Eligibility. Any of our or our subsidiaries’ directors or employees is eligible to participate in the 2008 Plan.

Shares Available. The maximum aggregate number of shares available to be issued under the 2008 Plan is 1,012,005 subject to adjustment in the event of changes in our capitalization. Such shares must be made available solely from our treasury shares. As of March 31, 2017, 163,240 restricted shares of our common stock were available for future grant under the 2008 Plan.

Participation. Our Board will select participants and determine the terms of the awards under the 2008 Plan, which will be set forth in a restricted stock agreement.

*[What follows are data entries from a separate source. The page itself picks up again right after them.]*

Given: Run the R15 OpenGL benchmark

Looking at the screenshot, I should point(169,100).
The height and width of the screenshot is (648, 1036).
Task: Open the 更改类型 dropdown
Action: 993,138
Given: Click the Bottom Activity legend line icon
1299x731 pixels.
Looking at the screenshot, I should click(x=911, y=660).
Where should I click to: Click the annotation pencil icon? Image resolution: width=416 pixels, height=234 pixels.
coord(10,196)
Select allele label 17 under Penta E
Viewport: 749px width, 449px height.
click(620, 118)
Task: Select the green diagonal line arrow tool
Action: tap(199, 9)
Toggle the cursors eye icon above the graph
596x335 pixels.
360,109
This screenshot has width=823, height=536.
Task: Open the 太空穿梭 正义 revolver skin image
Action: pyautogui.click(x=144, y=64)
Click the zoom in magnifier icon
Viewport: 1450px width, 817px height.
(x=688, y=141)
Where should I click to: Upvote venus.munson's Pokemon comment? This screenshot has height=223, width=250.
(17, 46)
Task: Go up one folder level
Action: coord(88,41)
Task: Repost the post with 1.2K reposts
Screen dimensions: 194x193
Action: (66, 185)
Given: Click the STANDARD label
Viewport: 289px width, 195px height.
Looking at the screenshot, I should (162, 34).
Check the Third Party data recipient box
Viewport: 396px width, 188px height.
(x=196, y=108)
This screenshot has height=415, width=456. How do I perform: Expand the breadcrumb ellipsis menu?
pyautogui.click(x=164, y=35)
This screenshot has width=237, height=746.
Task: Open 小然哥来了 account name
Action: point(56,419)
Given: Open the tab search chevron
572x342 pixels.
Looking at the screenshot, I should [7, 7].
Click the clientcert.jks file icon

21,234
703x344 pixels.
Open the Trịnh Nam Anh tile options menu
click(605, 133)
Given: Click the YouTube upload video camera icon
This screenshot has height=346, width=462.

Terms of Awards. The awards of restricted stock will be subject to the terms and restrictions as determined by our Board, which may also modify, or accelerate the termination of, such restrictions. During the period in which any shares are subject to restrictions, the Board may grant to the recipient of the award all or any of the rights of a stockholder with respect to such shares, including the right to vote and to receive dividends. The 2008 Plan authorizes our Board (i) to grant awards to any participant calculated as a percentage of such participant’s base pay and (ii) to determine the amount of such award based on achievement of a target. In addition, the Board may choose, at the time of the grant of an award, to include as part of such award an entitlement to receive dividends or dividend equivalents, subject to such terms and restrictions as the Board may establish. The grant of awards is contingent upon the participant’s execution of an executive responsibility agreement, or such other non-competition, non-solicitation and/or nondisclosure agreement as we may require.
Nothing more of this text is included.